Rust in 2021: Leveraging the Type System for Infallible Message Buffers

The Rust programming language features a versatile type system. It gives memory safety by distinguishing between raw pointers, pointers to valid data and pointers to data that may be written to. It helps with concurrency by marking types that may be moved between threads. And it helps keep API users on the right track with typestate programming.

With some features of current nightly builds, this concept can be extended to statically check that a function will succeed. Let's explore that road!

Current state: Fallible message serialization

For a close-to-real-world example, we will look into how CoAP messages are built on embedded devices. CoAP is a networking protocol designed for the smallest of devices, and enables REST style applications on even the tiniest of devices with less than 100KiB of flash memory. The devices can take both the server and the client role.

Writing a response message nowadays may[1] look like this:

fn build_response<W: WritableMessage>(&self, request_data: ..., response: W) -> Result<(), W::Error> {
    let chunk = self.data.view(request_data.block);
    match chunk {
        Ok((payload, option)) => {
            message.set_code(code::Content);
            message.add_opaque_option(option::ETag, &self.etag)?;
            message.add_block_option(option::Block2, option);
            message.add_payload(payload)?;
        }
        Err(_) => {
            message.set_code(code::BadRequest);
        }
    };
    Ok(())
}

As these devices typically don't come with dynamic management of the little RAM they have, it is common to build responses right into the memory area from which they are sent; that memory area is provided in the WritableMessage trait.

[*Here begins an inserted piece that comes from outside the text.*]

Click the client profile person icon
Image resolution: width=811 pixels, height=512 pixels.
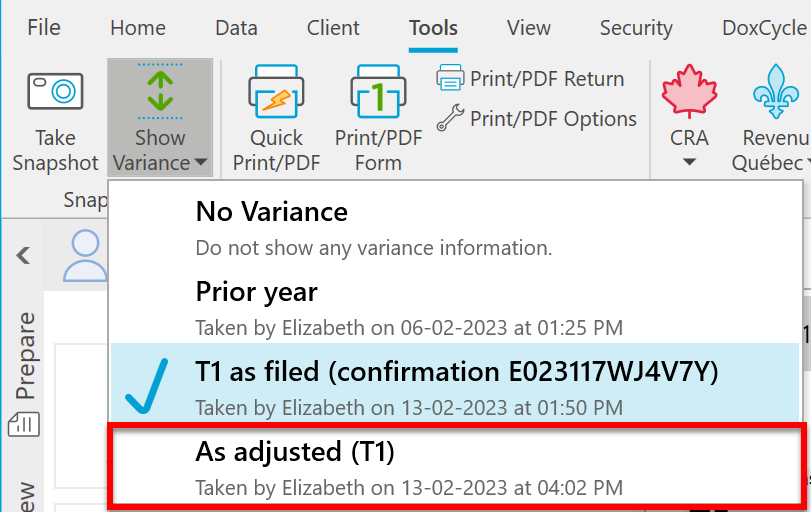point(85,255)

A CoAP server for large systems with dynamic memory management may not even need to ever err out here -- it could just grow its message buffer and set its error type to the (unstable) never_type. In a constrained system with a fixed-size message buffer, that is not an option. Moreover, while for some cases this may be client's fault and call for an error response, many such cases indicate programming errors: All the size requirements of a chunk and the options can be known, so if they don't fit in the allocated buffer, that's a programming error.

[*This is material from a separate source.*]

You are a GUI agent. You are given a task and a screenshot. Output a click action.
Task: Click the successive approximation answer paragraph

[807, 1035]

Typed messages: No runtime errors

Programming errros should trigger at compile time whenever possible. So what could that look like here? Let's dream:

fn build_response<W: WritableMessage<520>>(&self, request_data: ..., response: W) -> impl WritableMessage<0> {
    let chunk = self.data.view(request_data.block);
    match chunk {
        Ok((payload, option)) => {
            message
                .set_code(code::Content)
                .add_opaque_option(option::ETag, &self.etag)
                .add_block_option(option::Block2, option)
                .add_payload(payload)
        }
        Err(_) => {
            message
                .set_code(code::BadRequest)
                .into()

        }
    }
}

    Checking myserver v0.1.0
error[E0277]: the trait bound `impl WritableMessage<520>: WritableMessage<522_usize>` is not satisfied
  --> src/main.rs:9:10
   |
1  | fn build_response(&self, request_data: ..., response: W) -> impl WritableMessage<0> {
...
9  |     .add_payload(payload)
   |          ^^^ the trait `WritableMessage<522_usize>` is not implemented for `impl WritableMessage<520>`
   |
help: consider further restricting this bound
   |
1  | fn build_response<W: WritableMessage<522_usize>>(...) {

error: aborting due to previous error

If the function can indicate clearly in its signature what it needs as a response buffer, static error checking can happen on all sides:

Inside the function, operations on the message can be sure to have the required space around.

Error conditions only arise when inputs need to be converted from unbounded to bounded values. They are, however, not the typical programming errors of underestimating the needed space, but reflect actual application error conditions that are now more visible and do not get buried in boilerplate error handling.

In the particular example above, the program only asked 520 bytes of memory, but would need 522 bytes in the worst case. Even with some testing, this would not have been noticed, and then suddenly fail once a file larger than 8KiB was transferred.
Outside the function, the caller can be sure to provide adaequate space, or will be notified at compile time that build_response is not implemented for too small a buffer.

How to get there

A cornerstone of tracking memory requirements in types are const generics. They are what allows creating types and traits like WritableMessage<522> in the first place.

Aside: typenum and generic-array

The typenum and generic-array crates do provide similar functionality.

Using them gets complicated very quickly, though, and debugging with them even more so.

While they do a great job with the language features available so far, const generics can provide a much smoother development experience due to their integration into the language.

The first bunch of const generics, min_const_generics, is already on the road to stabilzation; withoutboats' article on the topic summarizes well what can and what can't be done with them.

Applications like this will need more of what as I can tell is not even complete behind the const_generics feature gate: computation based on const generics will be essential in matching the input and output types of operations on size-typed buffers.

With those, methods like add_option<const L: usize>(option: u16, data: &[u8; L]) can be implemented on messages, with additional limitations on L being small enough to fit in the current message type.

Why this matters

Managing errors in this way ensures that out-of-memory errors do not come as a surprise, and enhances visibility of throse error case that do need consideration.

Furthermore, each caught error contributes to program size. Without help from the type system, the compiler can only rarely be sure that the size checks are unnecessary. Not only do these checks contribute to the machine code, they often also come with additional error messages (even line numbers or file names) generated for the handler that eventually acts on them. (This is less of an issue when error printing is carefully avoided, or a tool like defmt is employed).

Last but not least, there's a second point to in-place creation of CoAP messages: Options must be added in ascending numeric order by construction of the message; adding a low-number option later is either an error or needs rearranging the options, depending on the implementation. The same const generics that can ensure that sufficient space is available can just as well be used to statically show that all options are added in the right sequence.

Context, summary and further features

This post has been inspired by Rust Core Team's blog post on creating a 2021 roadmap.

The features I have hopes to use more in 2021 are:

never_type, to indicate when an implementation claims to never fail,
min_const_generics, to support numbers as a part of types, and
more const_generics, especially with arithmetic operations.
On the receiving side of the CoAP implementations, the generic_associated_types and type_alias_impl_trait features can simplify message parsing a lot. I have a marvellous example of this, but this summary is too narrow to contain it.

[1]	While the examples are influenced by the coap-message crate, they do not reflect its current state of error handling. Also, they assume a few convenience functions to be present for sake of brevity.

Tags:	blog-chrysn